Jesus comes in the tradition of the prophets, siding with mercy. But he does so as the true High Priest. If you have followed the Jesus of Matthew’s gospel up to this point, you get the sense that everything is changing. We are about to discover why Jesus has the authority to say mercy trumps purity.
Now consider N.T. Wright’s rendering of this passage:
“As Jesus was walking along, he saw a man called Matthew sitting at the tax office. ‘Follow me!’ he said to him. And he rose up and followed him. When he was at home, sitting down to a meal, there were lots of tax-collectors and sinners there who had come to have dinner with Jesus and his disciples. When the Pharisees saw it they said to his disciples, ‘Why does your teacher eat with tax-collectors and sinners?’ Jesus heard them. ‘It isn’t the healthy who need a doctor,’ he said; ‘it’s the sick.
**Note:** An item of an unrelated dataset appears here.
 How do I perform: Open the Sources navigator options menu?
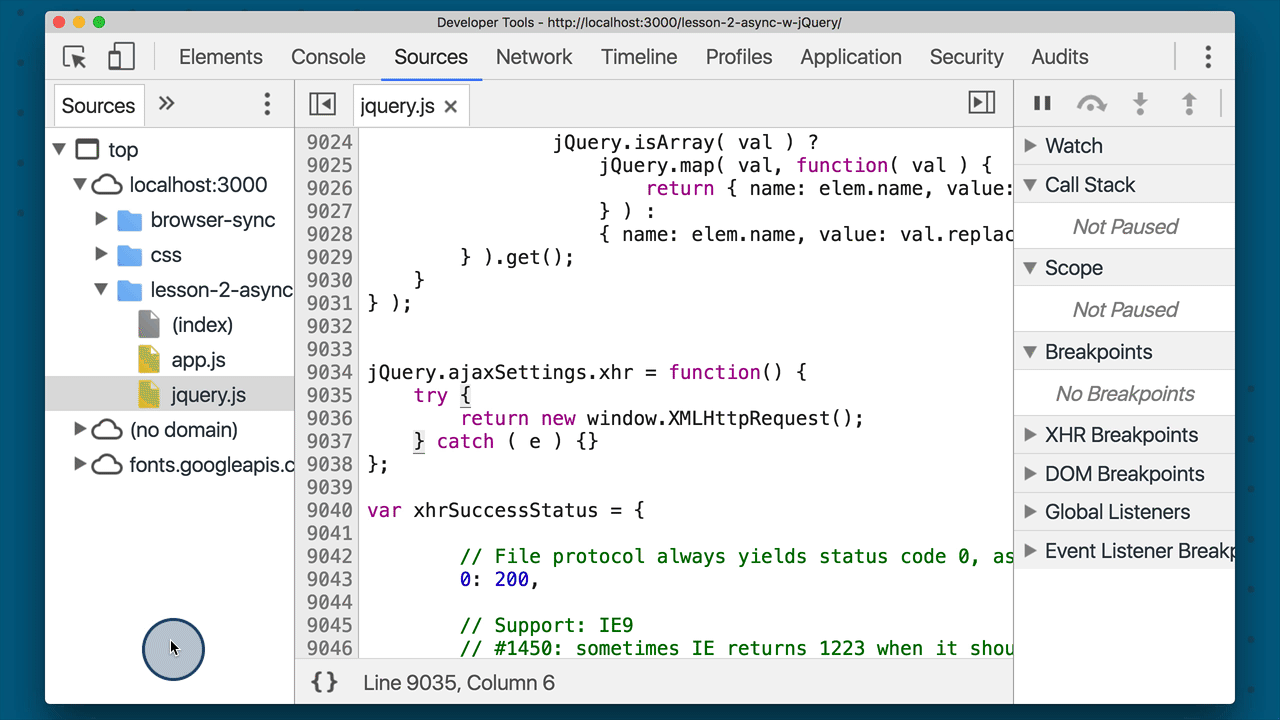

Go and learn what this means: It’s mercy I want, not sacrifice. My job isn’t to call upright people, but sinners.'”
Jesus is straightforward. He wants mercy, not sacrifice. But why does he choose the word ‘sacrifice?’ Of all the words that characterize the priestly tradition (holiness, purity, morality, cleanliness), why ‘sacrifice?’ There are not any goats or lambs being offered as sacrifice in this text? Jesus is referring to the entire sacrificial system as inadequate to deal with sin. He has come to be himself the slaughtered lamb, the “sacrifice to end all sacrifices” (another topic indeed).
So, he says, mercy is what he requires. No longer is purity or holiness to trump mercy and justice. The prophets have been saying it for centuries (Isaiah 1, Amos 5, Micah, Habakkuk). Indeed, the prophets were abused, slandered, persecuted and even killed for saying it. Moreover, Jesus himself will ultimately have his own blood shed because of it. And now he stands as the Prophet, the High Priest, and proclaims it again on behalf of Israel, for the world: “I desire mercy, not sacrifice.”
And here is the bottom line for us followers of Jesus today. If our own concern for morality, purity, holiness, right-ness, and religious sacrifice interfere with our ability to enact mercy, justice, compassion, and love… then we have radically missed the point of the entire gospel. Indeed, we don’t truly know Jesus.